Now I know there is already a thread in here, but it doesn't really answer my questions.

Here is what I've read so far:

  1. NServiceBus, yes it's licensed and it doesn't come for free.
  2. MassTransit, yes it's open source, but the documentation seems to lack somewhat.

NServiceBus is older, and has more references. It's hard to find stuff about MassTransit, but I'm open-minded. However I have to deliver a solid solution, and so I have to ask.

So please, someone with experience with both frameworks. Why should I choose NServiceBus? OR Why should I choose MassTransit?

Is it performance, security, scale or?

Answer

Clay picture Clay · Dec 1, 2012

If I had to summarize, here's what I'd say:

If you need commercial support, go for NServiceBus. If you're comfortable with using forums as a means of support, MassTransit is a great option. The developers have been very responsive to our issues so far. If you choose MassTransit, now you will choose between MSMQ and RabbitMQ. If you need DTC go with MSMQ. If you want more features and better administration, go with RabbitMQ.

On our project, we switched from NServiceBus to MassTransit for two reasons:

  1. MassTransit is free
  2. We love RabbitMQ

I've used both frameworks. I've used MassTransit longer than NServiceBus.
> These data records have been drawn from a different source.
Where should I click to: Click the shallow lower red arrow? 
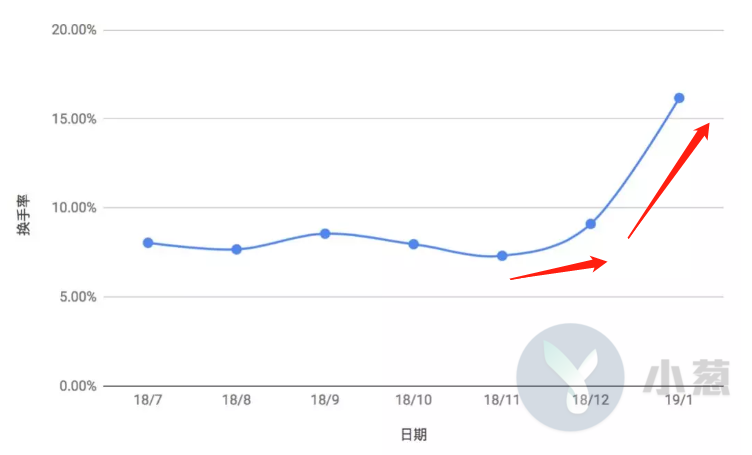[x=559, y=269]
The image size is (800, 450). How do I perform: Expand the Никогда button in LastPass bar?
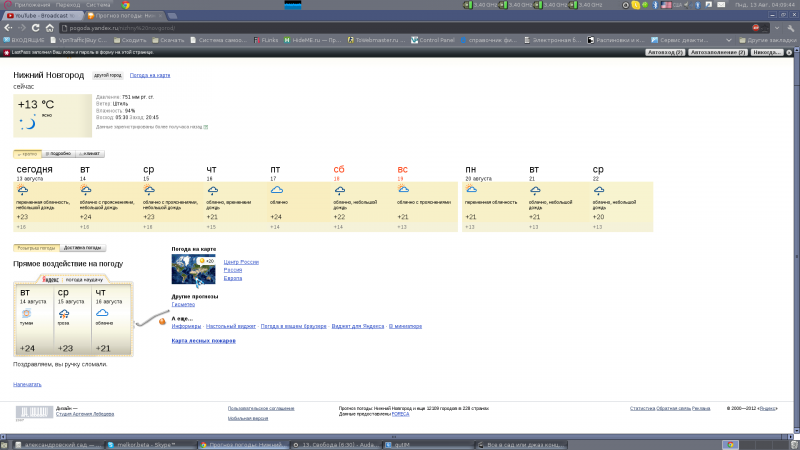[767, 51]
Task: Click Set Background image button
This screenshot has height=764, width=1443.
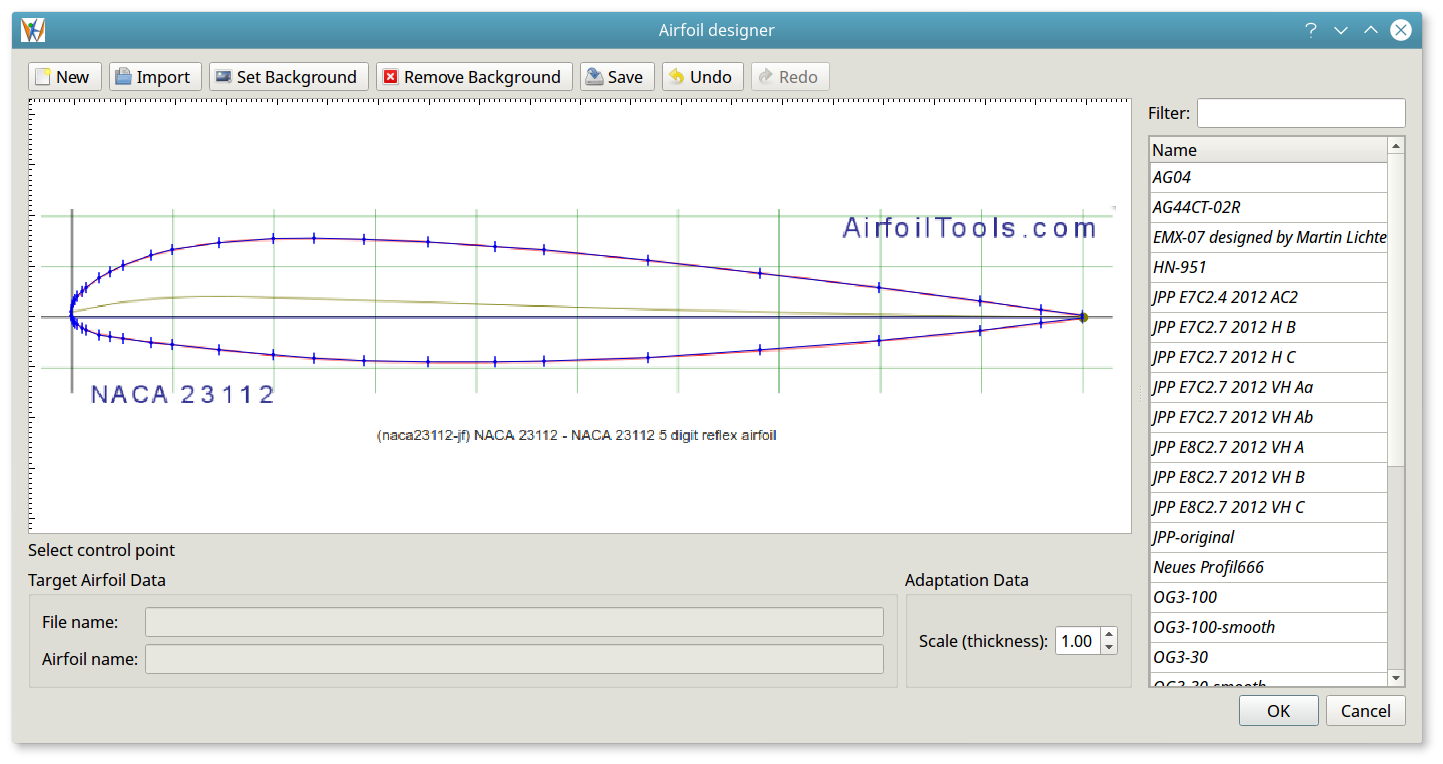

Here are the highlights as I see them.

Cost:

  • MassTransit is Apache 2.0 licensed and free for commercial production use, whereas NServiceBus is not.

Support:

  • As Udi mentioned, there is an option for commercial NServiceBus support, I haven't seen that for MassTransit.

Transport:

  • MassTransit supports MSMQ and RabbitMQ
  • NServiceBus supports only MSMQ RabbitMQ is supported in NServiceBus 4+

RabbitMQ vs MSMQ:

  • MSMQ support DTC (distributed transaction coordinator) for transactions involving multiple processes on potentially multiple machines (e.g. SQL server, Windows Service)
  • RabbitMQ has an excellent Administration interface
  • MSMQ has been around longer and is a Microsoft product
  • RabbitMQ is newer, open source, free, and sponsored by VMWare
  • MSMQ is installed on most Windows machines by default

Udi Dahan and the MassTransit guys (Chris Patterson, Dru Sellers, and Travis Smith) are all brilliant people.